• [TASK]:
Only these lines of the data below are wanted: the one with "Open the Settings menu", the one with "has width=954, height=458.", and any lines between them, each repeated exactly.

━━━ THE DATA

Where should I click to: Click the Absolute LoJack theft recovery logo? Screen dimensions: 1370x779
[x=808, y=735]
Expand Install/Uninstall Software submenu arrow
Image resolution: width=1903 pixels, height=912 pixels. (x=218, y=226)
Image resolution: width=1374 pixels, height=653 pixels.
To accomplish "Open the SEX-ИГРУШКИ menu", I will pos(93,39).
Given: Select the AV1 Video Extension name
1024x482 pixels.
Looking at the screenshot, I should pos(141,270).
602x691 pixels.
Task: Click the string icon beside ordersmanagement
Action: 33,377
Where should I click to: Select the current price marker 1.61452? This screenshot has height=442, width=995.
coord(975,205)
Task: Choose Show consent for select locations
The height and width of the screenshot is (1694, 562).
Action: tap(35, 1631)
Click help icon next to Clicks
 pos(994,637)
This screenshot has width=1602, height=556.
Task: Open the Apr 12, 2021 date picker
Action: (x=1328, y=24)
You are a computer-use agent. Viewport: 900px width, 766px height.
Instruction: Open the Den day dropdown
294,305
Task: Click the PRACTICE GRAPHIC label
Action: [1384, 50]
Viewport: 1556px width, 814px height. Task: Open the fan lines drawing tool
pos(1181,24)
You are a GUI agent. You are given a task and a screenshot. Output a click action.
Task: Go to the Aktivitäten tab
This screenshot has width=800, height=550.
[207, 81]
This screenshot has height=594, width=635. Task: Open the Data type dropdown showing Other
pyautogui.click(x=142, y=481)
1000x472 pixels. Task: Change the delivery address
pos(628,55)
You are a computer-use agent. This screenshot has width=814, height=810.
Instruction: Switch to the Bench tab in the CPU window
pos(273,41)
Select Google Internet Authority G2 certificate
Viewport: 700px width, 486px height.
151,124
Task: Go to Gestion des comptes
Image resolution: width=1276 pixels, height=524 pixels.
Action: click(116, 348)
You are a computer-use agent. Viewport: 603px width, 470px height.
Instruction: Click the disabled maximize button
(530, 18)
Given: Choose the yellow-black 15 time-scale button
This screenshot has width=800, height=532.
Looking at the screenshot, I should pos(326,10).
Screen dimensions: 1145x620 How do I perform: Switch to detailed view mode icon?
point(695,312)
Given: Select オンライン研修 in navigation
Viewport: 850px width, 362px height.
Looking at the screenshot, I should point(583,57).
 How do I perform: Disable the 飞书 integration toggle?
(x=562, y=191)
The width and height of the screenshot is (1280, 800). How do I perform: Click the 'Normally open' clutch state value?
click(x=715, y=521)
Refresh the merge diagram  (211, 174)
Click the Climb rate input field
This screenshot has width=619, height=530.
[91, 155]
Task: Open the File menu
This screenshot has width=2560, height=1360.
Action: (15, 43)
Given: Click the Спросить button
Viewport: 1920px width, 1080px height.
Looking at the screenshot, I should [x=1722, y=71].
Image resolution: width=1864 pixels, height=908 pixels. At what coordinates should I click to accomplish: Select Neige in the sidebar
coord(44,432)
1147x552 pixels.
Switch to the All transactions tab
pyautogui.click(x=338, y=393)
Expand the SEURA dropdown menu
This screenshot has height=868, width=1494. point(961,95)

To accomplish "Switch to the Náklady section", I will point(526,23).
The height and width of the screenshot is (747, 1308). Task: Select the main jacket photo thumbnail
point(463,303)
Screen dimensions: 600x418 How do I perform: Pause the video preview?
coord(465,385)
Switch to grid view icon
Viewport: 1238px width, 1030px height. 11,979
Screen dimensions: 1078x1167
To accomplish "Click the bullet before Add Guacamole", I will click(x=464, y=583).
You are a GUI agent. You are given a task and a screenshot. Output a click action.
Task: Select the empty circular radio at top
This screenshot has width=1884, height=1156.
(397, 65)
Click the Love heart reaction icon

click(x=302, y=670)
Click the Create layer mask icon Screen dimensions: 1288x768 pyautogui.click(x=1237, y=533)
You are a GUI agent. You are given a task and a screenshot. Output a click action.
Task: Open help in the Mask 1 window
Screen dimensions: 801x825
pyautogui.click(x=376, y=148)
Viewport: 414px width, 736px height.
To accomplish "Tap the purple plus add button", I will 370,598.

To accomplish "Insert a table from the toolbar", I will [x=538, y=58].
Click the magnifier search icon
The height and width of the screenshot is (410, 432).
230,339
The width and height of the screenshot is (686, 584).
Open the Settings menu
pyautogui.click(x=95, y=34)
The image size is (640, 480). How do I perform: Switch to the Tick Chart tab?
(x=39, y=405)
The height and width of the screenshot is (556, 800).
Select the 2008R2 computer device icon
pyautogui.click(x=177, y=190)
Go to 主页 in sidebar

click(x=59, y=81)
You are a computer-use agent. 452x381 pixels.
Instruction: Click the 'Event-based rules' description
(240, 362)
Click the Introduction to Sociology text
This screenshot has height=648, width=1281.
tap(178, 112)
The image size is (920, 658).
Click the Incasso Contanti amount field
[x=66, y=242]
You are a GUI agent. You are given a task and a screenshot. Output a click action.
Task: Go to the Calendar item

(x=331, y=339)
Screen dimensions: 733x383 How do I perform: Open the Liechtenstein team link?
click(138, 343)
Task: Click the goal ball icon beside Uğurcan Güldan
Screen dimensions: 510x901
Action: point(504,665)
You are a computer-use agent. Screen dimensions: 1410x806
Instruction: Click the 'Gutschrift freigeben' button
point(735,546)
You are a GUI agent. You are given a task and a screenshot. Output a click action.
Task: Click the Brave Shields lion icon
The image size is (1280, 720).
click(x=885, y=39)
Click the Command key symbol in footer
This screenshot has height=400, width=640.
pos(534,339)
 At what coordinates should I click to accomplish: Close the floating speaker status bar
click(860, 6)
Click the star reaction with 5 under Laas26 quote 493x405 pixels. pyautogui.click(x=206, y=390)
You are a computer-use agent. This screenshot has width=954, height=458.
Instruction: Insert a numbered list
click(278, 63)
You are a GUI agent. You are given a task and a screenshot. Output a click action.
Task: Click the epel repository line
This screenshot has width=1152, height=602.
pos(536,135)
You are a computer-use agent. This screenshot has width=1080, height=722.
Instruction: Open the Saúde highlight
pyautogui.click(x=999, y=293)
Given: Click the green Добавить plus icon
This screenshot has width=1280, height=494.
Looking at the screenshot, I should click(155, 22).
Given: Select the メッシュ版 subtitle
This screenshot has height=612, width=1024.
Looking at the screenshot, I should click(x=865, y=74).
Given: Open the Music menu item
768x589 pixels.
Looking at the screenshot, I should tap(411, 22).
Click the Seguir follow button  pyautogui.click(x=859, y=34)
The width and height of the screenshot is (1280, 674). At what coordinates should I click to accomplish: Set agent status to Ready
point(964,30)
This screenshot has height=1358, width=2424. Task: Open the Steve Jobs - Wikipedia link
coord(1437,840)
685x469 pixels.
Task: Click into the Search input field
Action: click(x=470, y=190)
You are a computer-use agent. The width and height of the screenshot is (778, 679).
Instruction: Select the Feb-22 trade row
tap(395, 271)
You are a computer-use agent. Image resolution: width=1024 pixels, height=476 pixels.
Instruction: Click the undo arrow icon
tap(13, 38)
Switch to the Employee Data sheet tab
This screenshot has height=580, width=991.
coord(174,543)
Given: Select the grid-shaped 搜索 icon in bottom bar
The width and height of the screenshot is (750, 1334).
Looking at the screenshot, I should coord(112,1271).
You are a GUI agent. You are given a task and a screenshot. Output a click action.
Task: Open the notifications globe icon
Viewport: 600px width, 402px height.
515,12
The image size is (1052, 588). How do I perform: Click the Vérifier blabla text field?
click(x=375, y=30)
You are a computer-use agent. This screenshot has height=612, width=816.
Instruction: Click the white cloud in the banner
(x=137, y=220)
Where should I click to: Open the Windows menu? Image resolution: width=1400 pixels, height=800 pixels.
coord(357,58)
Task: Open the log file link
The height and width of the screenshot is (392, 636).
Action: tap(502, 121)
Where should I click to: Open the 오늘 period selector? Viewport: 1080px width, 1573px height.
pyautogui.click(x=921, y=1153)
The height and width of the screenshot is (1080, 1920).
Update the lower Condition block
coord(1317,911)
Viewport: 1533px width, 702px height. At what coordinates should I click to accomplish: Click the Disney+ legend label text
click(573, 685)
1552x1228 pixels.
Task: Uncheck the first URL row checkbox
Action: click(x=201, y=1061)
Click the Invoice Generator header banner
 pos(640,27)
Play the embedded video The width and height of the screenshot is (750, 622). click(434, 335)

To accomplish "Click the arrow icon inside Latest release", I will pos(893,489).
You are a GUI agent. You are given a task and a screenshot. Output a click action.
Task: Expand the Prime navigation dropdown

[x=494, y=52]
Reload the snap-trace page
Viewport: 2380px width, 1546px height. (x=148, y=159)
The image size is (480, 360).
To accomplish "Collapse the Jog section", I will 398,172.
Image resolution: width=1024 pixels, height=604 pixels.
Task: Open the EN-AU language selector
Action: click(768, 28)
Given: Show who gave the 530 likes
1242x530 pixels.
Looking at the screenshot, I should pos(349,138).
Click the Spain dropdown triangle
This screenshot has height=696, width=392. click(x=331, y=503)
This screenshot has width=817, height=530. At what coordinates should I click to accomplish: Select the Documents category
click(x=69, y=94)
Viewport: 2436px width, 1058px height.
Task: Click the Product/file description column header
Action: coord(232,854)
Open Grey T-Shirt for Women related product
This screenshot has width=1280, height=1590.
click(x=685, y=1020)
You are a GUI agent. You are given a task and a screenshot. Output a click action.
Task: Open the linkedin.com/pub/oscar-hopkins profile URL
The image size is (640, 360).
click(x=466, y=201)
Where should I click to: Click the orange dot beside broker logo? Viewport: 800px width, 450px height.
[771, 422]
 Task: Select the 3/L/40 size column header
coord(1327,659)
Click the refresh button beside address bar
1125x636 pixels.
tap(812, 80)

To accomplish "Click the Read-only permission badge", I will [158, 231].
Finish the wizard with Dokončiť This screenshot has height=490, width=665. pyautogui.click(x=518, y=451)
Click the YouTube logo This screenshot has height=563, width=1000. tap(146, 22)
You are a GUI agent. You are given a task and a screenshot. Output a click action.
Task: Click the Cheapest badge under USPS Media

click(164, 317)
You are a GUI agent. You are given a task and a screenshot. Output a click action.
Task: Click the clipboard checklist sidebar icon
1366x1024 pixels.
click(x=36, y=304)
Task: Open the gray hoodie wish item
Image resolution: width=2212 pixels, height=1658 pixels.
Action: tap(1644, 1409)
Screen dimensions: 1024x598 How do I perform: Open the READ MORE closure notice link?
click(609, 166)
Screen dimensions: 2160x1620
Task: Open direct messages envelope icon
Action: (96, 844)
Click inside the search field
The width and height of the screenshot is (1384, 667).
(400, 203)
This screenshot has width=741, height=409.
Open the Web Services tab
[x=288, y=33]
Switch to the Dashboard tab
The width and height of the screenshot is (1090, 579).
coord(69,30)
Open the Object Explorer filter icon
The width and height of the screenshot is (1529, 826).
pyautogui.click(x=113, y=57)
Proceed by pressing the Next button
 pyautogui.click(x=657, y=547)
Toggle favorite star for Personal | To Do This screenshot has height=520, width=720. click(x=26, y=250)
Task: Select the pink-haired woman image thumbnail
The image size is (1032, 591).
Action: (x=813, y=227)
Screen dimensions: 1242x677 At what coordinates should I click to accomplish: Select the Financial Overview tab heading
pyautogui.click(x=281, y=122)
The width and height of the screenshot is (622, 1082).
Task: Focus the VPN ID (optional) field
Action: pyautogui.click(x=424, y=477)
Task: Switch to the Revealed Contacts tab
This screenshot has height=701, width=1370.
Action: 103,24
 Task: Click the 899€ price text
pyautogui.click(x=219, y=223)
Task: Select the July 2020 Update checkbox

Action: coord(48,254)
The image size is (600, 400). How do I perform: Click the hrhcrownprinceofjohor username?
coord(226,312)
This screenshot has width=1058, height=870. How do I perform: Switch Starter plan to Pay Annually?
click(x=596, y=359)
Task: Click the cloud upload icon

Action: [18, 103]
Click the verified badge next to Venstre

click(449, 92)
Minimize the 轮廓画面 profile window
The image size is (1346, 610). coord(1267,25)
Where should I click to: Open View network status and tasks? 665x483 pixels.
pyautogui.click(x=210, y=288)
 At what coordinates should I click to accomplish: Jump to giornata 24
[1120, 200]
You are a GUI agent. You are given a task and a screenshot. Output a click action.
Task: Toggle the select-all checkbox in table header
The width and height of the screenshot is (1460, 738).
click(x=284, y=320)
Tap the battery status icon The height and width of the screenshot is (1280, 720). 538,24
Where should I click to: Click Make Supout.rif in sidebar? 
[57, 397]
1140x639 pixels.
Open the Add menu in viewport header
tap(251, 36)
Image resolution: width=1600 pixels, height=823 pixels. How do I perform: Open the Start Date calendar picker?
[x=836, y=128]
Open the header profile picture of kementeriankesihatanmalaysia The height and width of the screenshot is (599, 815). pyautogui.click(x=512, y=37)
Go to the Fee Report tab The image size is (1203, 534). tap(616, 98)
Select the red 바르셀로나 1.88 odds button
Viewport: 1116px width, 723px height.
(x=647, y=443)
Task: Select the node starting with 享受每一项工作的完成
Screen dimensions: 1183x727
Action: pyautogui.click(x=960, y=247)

━━━━━━

• [EXERCISE ANSWER]:
Open the Settings menu
pyautogui.click(x=95, y=34)
The image size is (640, 480). How do I perform: Switch to the Tick Chart tab?
(x=39, y=405)
The height and width of the screenshot is (556, 800).
Select the 2008R2 computer device icon
pyautogui.click(x=177, y=190)
Go to 主页 in sidebar

click(x=59, y=81)
You are a computer-use agent. 452x381 pixels.
Instruction: Click the 'Event-based rules' description
(240, 362)
Click the Introduction to Sociology text
This screenshot has height=648, width=1281.
tap(178, 112)
The image size is (920, 658).
Click the Incasso Contanti amount field
[x=66, y=242]
You are a GUI agent. You are given a task and a screenshot. Output a click action.
Task: Go to the Calendar item

(x=331, y=339)
Screen dimensions: 733x383 How do I perform: Open the Liechtenstein team link?
click(138, 343)
Task: Click the goal ball icon beside Uğurcan Güldan
Screen dimensions: 510x901
Action: point(504,665)
You are a computer-use agent. Screen dimensions: 1410x806
Instruction: Click the 'Gutschrift freigeben' button
point(735,546)
You are a GUI agent. You are given a task and a screenshot. Output a click action.
Task: Click the Brave Shields lion icon
The image size is (1280, 720).
click(x=885, y=39)
Click the Command key symbol in footer
This screenshot has height=400, width=640.
pos(534,339)
 At what coordinates should I click to accomplish: Close the floating speaker status bar
click(860, 6)
Click the star reaction with 5 under Laas26 quote 493x405 pixels. pyautogui.click(x=206, y=390)
You are a computer-use agent. This screenshot has width=954, height=458.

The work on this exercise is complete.